Choosing the Right Messaging Service

Why this module exists

Simple explanation

Azure has four overlapping messaging services and they look interchangeable until you’ve used them. The exam loves to give you a scenario where two of them would technically work but only one is the textbook fit.

Three quick mental hooks:

Service Bus = work queue. “I need a worker to do this thing reliably.”
Event Grid = router. “Something happened — fan out the news.”
Event Hubs = telemetry firehose. “Millions of small events per second from many producers.”
Storage Queue = the cheap one. “I just need a queue, no fancy features.”

The matrix

Use this matrix as the first pass; pick the row that matches the scenario.
Feature	Service Bus	Event Grid	Event Hubs	Storage Queues
Pattern	Queue or pub/sub topic	Push event routing	Partitioned event log	Simple FIFO queue
Direction	Pull (receivers poll)	Push (Event Grid pushes to subscribers)	Pull (consumers read offsets)	Pull (receivers poll)
Throughput	Up to ~thousands of msgs/sec per Premium MU	Millions of events/sec across topics	Millions of events/sec on Event Hubs Premium / Dedicated	Modest (hundreds of msgs/sec)
Order	FIFO with sessions	No order guarantee	Per-partition order	FIFO
Retention	TTL per message; configurable up to effectively unlimited on Standard/Premium (14-day max applies on Basic only)	24-hour retry window then DLQ	Days of replay (configurable, up to 90 days on Premium)	7-day default TTL; on API ≥ 2017-07-29 you can set any positive value or -1 (no expiry)
Best for AI	Reliable async work, RAG ingest, agent backplane	Reactive flows: blob created → embed; cosmos updated → audit	Telemetry from inference, click streams, training pipelines	Cheap small queues, dev/test

The decision flow

Are you reacting to a state change in another Azure service or your own app?
  └── Yes → Event Grid (or Event Grid → Service Bus for durability)

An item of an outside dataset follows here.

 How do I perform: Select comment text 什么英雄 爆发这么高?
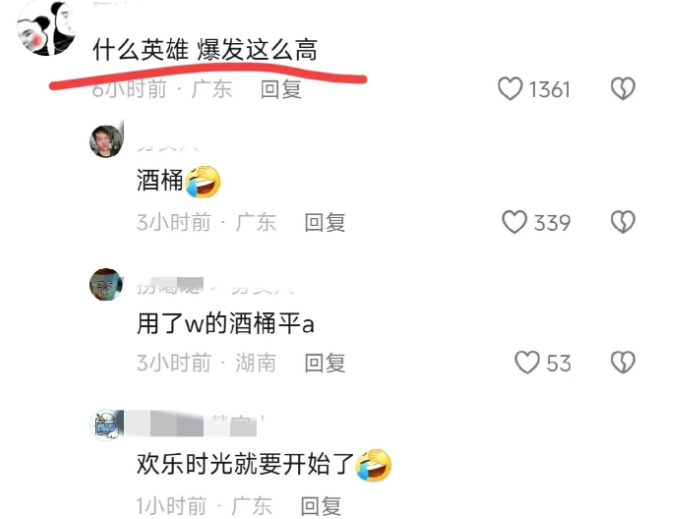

Are you ingesting telemetry / events at very high volume from many producers?
  └── Yes → Event Hubs

Do you need reliable, ordered, transactional async work?
  └── Yes → Service Bus

Just need a basic queue, cost-sensitive, small scale?
  └── Yes → Storage Queues

Common architectural patterns

Pattern 1 — Event Grid → Service Bus → Container Apps

The classic “reactive AI worker” pipeline:

Blob created (Event Grid system topic)
  → Service Bus queue (subscriber)
  → Container App + KEDA (scales on Service Bus depth)

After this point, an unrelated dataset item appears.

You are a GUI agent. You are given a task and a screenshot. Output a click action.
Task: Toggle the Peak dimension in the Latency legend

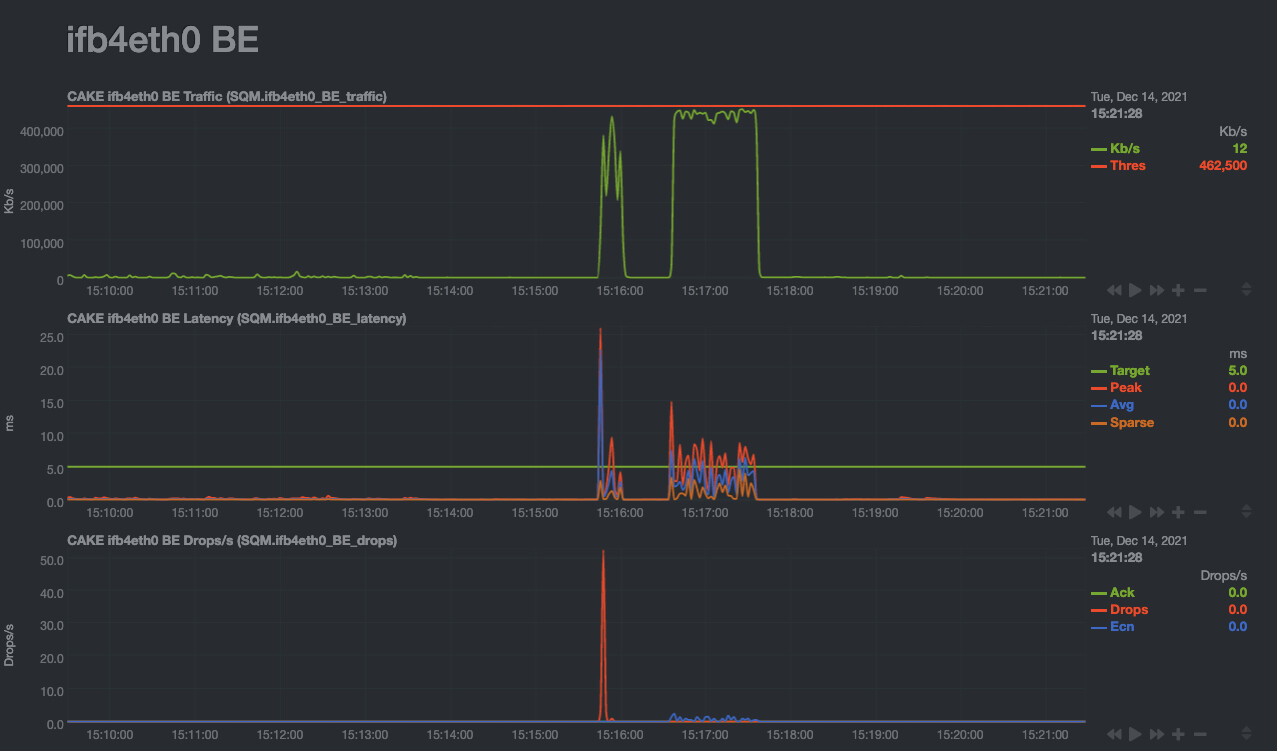click(1126, 387)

Event Grid handles the routing/filtering, Service Bus provides durability + DLQ for the worker, Container Apps + KEDA scales workers.

Pattern 2 — Event Hubs → Stream processor → Cosmos

High-throughput ingestion + processing:

Many producers (devices, ad servers, sensors) → Event Hubs
  → Azure Functions (or Stream Analytics, or Spark on AKS)
  → Cosmos DB for state, vector store for embeddings, telemetry to a data lake

Event Hubs absorbs the firehose; downstream services do the work.

Pattern 3 — Service Bus topic with multiple subscribers

"order-events" topic
  → "fulfilment" subscription (filter on type=NewOrder)  → fulfilment Container App
  → "loyalty" subscription (no filter)                    → loyalty Container App
  → "audit" subscription (no filter)                       → audit Function App

One publisher, three downstream concerns, broker-side filtering, durable delivery.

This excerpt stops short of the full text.